■ Task:
Below are entries; output exactly the lines from the one with "You are a computer-use" to the one with "Instruction: Click the", both included, and nothing else.

■ Data to process:
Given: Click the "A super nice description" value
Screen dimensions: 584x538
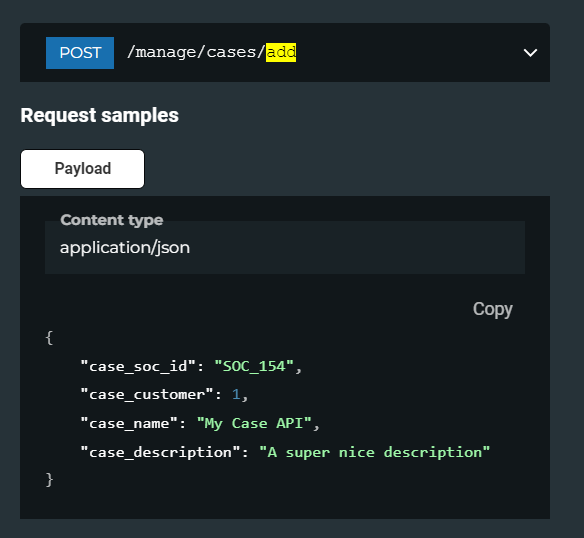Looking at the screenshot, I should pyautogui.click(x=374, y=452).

--

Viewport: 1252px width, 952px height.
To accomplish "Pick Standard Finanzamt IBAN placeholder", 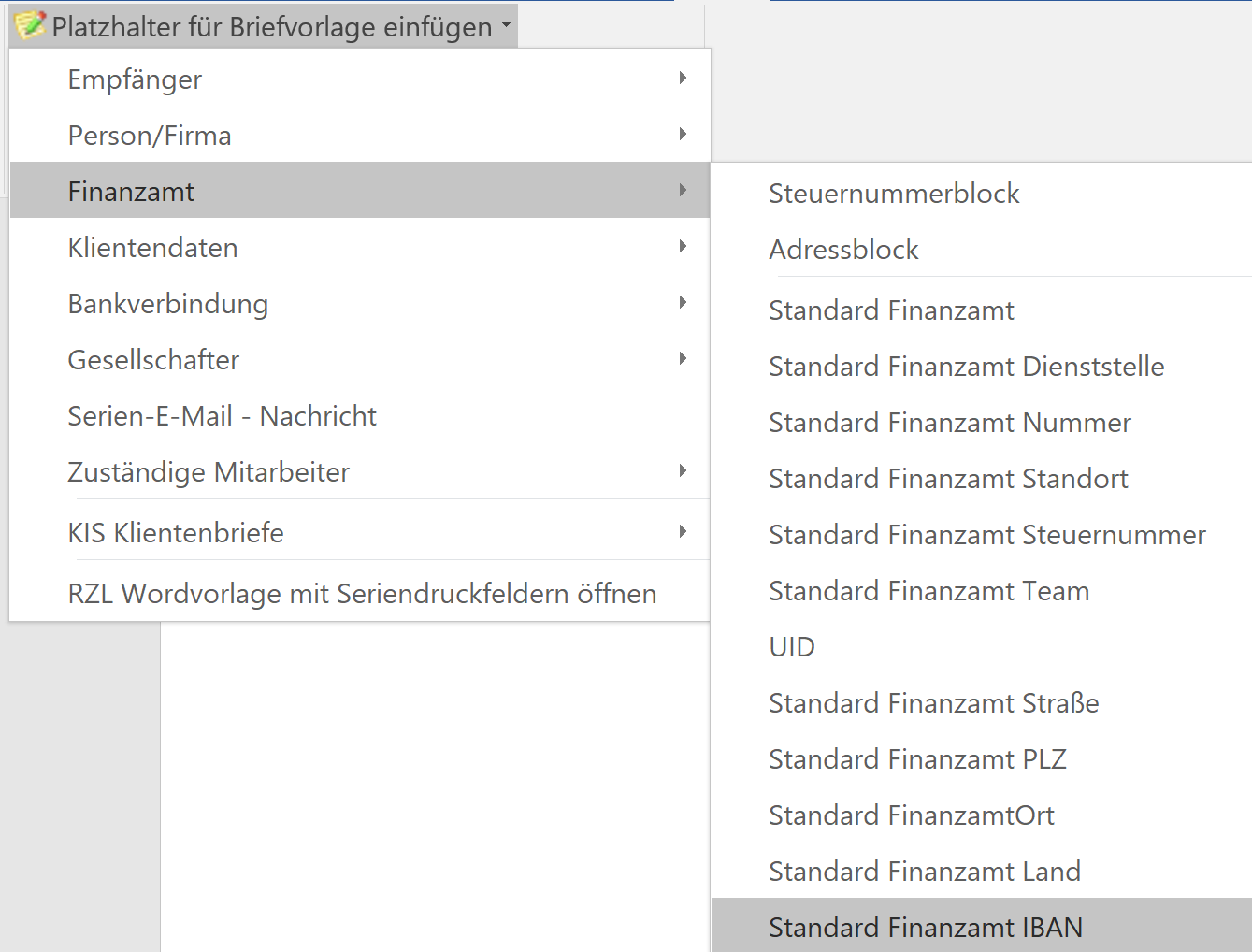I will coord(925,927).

...

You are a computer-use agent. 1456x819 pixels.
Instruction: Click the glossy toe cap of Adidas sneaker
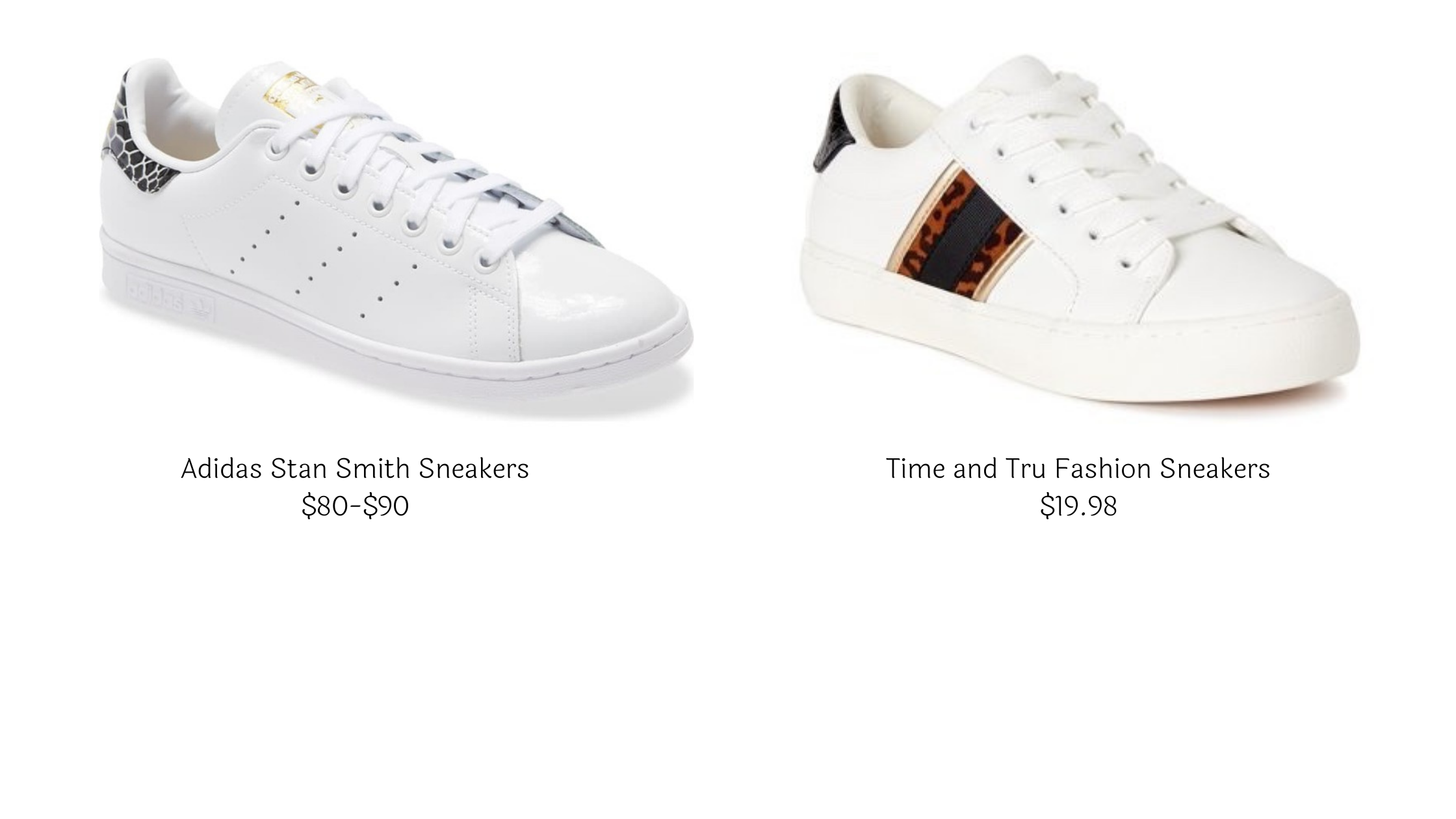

■ Written response:
You are a computer-use agent. 1456x819 pixels.
Instruction: Click the glossy toe cap of Adidas sneaker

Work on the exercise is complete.